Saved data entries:
--*--

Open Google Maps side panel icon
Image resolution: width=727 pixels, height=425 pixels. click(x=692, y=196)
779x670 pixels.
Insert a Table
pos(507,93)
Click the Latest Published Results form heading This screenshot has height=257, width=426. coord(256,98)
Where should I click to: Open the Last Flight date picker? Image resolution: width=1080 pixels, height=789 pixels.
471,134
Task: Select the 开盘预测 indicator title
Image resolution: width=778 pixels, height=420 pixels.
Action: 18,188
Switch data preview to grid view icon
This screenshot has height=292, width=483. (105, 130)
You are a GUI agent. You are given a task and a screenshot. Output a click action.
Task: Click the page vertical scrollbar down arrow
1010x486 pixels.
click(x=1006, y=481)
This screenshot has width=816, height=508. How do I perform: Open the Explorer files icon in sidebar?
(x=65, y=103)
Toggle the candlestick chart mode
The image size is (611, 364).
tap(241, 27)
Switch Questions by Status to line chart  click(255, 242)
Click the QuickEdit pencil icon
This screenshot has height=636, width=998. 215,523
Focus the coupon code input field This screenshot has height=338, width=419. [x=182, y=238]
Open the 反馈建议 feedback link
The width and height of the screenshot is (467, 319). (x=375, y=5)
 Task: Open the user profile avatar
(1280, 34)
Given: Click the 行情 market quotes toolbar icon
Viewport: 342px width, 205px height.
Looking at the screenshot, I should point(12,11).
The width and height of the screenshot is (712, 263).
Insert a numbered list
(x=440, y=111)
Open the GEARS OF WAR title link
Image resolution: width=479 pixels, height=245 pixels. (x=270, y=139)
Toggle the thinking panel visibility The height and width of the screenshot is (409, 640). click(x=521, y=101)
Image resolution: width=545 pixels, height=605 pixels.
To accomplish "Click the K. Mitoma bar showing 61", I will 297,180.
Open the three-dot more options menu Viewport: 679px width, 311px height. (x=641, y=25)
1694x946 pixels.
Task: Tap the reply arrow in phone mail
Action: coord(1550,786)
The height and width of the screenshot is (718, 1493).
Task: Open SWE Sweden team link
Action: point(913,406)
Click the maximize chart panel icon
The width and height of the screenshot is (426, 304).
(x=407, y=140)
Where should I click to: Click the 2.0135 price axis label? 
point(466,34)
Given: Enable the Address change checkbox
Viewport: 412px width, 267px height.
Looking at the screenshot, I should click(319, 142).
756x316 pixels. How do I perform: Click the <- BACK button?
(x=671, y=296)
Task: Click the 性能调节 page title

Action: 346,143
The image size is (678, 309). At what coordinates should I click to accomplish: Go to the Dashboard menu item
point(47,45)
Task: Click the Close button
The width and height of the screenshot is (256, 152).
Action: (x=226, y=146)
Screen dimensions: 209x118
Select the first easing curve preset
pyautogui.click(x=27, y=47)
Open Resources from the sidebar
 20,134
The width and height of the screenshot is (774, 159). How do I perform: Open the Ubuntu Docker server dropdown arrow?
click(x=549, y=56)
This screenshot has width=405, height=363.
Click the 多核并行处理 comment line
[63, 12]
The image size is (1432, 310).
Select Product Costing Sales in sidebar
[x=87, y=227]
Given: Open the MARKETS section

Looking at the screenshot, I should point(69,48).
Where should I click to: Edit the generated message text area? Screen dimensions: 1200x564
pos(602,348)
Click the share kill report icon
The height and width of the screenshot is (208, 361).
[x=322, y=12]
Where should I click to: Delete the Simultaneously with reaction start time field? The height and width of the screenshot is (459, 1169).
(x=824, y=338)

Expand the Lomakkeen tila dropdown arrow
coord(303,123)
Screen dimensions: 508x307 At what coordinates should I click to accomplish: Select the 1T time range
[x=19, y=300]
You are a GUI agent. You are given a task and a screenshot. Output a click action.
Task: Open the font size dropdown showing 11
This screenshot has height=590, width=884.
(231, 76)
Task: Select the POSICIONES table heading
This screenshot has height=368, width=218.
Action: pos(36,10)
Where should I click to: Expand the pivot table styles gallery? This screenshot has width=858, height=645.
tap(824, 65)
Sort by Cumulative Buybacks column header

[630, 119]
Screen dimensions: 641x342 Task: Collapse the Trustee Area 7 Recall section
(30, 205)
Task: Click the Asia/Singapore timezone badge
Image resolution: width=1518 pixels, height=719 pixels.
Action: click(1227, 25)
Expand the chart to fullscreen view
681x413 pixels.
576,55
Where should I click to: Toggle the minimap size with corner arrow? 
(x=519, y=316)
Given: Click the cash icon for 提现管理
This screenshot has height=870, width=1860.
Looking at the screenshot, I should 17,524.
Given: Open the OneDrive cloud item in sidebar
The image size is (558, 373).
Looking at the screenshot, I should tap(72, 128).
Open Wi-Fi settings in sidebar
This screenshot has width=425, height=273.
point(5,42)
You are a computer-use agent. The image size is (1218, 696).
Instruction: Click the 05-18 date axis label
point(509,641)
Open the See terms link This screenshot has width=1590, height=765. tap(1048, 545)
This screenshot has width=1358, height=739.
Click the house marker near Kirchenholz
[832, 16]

--*--

▶ _Your task_: Retype the entries exactly, including every line.

▶ _Result_:
Open Google Maps side panel icon
Image resolution: width=727 pixels, height=425 pixels. click(x=692, y=196)
779x670 pixels.
Insert a Table
pos(507,93)
Click the Latest Published Results form heading This screenshot has height=257, width=426. coord(256,98)
Where should I click to: Open the Last Flight date picker? Image resolution: width=1080 pixels, height=789 pixels.
471,134
Task: Select the 开盘预测 indicator title
Image resolution: width=778 pixels, height=420 pixels.
Action: 18,188
Switch data preview to grid view icon
This screenshot has height=292, width=483. (105, 130)
You are a GUI agent. You are given a task and a screenshot. Output a click action.
Task: Click the page vertical scrollbar down arrow
1010x486 pixels.
click(x=1006, y=481)
This screenshot has width=816, height=508. How do I perform: Open the Explorer files icon in sidebar?
(x=65, y=103)
Toggle the candlestick chart mode
The image size is (611, 364).
tap(241, 27)
Switch Questions by Status to line chart  click(255, 242)
Click the QuickEdit pencil icon
This screenshot has height=636, width=998. 215,523
Focus the coupon code input field This screenshot has height=338, width=419. [x=182, y=238]
Open the 反馈建议 feedback link
The width and height of the screenshot is (467, 319). (x=375, y=5)
 Task: Open the user profile avatar
(1280, 34)
Given: Click the 行情 market quotes toolbar icon
Viewport: 342px width, 205px height.
Looking at the screenshot, I should point(12,11).
The width and height of the screenshot is (712, 263).
Insert a numbered list
(x=440, y=111)
Open the GEARS OF WAR title link
Image resolution: width=479 pixels, height=245 pixels. (x=270, y=139)
Toggle the thinking panel visibility The height and width of the screenshot is (409, 640). click(x=521, y=101)
Image resolution: width=545 pixels, height=605 pixels.
To accomplish "Click the K. Mitoma bar showing 61", I will 297,180.
Open the three-dot more options menu Viewport: 679px width, 311px height. (x=641, y=25)
1694x946 pixels.
Task: Tap the reply arrow in phone mail
Action: coord(1550,786)
The height and width of the screenshot is (718, 1493).
Task: Open SWE Sweden team link
Action: point(913,406)
Click the maximize chart panel icon
The width and height of the screenshot is (426, 304).
(x=407, y=140)
Where should I click to: Click the 2.0135 price axis label? 
point(466,34)
Given: Enable the Address change checkbox
Viewport: 412px width, 267px height.
Looking at the screenshot, I should click(319, 142).
756x316 pixels. How do I perform: Click the <- BACK button?
(x=671, y=296)
Task: Click the 性能调节 page title

Action: 346,143
The image size is (678, 309). At what coordinates should I click to accomplish: Go to the Dashboard menu item
point(47,45)
Task: Click the Close button
The width and height of the screenshot is (256, 152).
Action: (x=226, y=146)
Screen dimensions: 209x118
Select the first easing curve preset
pyautogui.click(x=27, y=47)
Open Resources from the sidebar
 20,134
The width and height of the screenshot is (774, 159). How do I perform: Open the Ubuntu Docker server dropdown arrow?
click(x=549, y=56)
This screenshot has width=405, height=363.
Click the 多核并行处理 comment line
[63, 12]
The image size is (1432, 310).
Select Product Costing Sales in sidebar
[x=87, y=227]
Given: Open the MARKETS section

Looking at the screenshot, I should point(69,48).
Where should I click to: Edit the generated message text area? Screen dimensions: 1200x564
pos(602,348)
Click the share kill report icon
The height and width of the screenshot is (208, 361).
[x=322, y=12]
Where should I click to: Delete the Simultaneously with reaction start time field? The height and width of the screenshot is (459, 1169).
(x=824, y=338)

Expand the Lomakkeen tila dropdown arrow
coord(303,123)
Screen dimensions: 508x307 At what coordinates should I click to accomplish: Select the 1T time range
[x=19, y=300]
You are a GUI agent. You are given a task and a screenshot. Output a click action.
Task: Open the font size dropdown showing 11
This screenshot has height=590, width=884.
(231, 76)
Task: Select the POSICIONES table heading
This screenshot has height=368, width=218.
Action: pos(36,10)
Where should I click to: Expand the pivot table styles gallery? This screenshot has width=858, height=645.
tap(824, 65)
Sort by Cumulative Buybacks column header

[630, 119]
Screen dimensions: 641x342 Task: Collapse the Trustee Area 7 Recall section
(30, 205)
Task: Click the Asia/Singapore timezone badge
Image resolution: width=1518 pixels, height=719 pixels.
Action: click(1227, 25)
Expand the chart to fullscreen view
681x413 pixels.
576,55
Where should I click to: Toggle the minimap size with corner arrow? 
(x=519, y=316)
Given: Click the cash icon for 提现管理
This screenshot has height=870, width=1860.
Looking at the screenshot, I should 17,524.
Given: Open the OneDrive cloud item in sidebar
The image size is (558, 373).
Looking at the screenshot, I should tap(72, 128).
Open Wi-Fi settings in sidebar
This screenshot has width=425, height=273.
point(5,42)
You are a computer-use agent. The image size is (1218, 696).
Instruction: Click the 05-18 date axis label
point(509,641)
Open the See terms link This screenshot has width=1590, height=765. tap(1048, 545)
This screenshot has width=1358, height=739.
Click the house marker near Kirchenholz
[832, 16]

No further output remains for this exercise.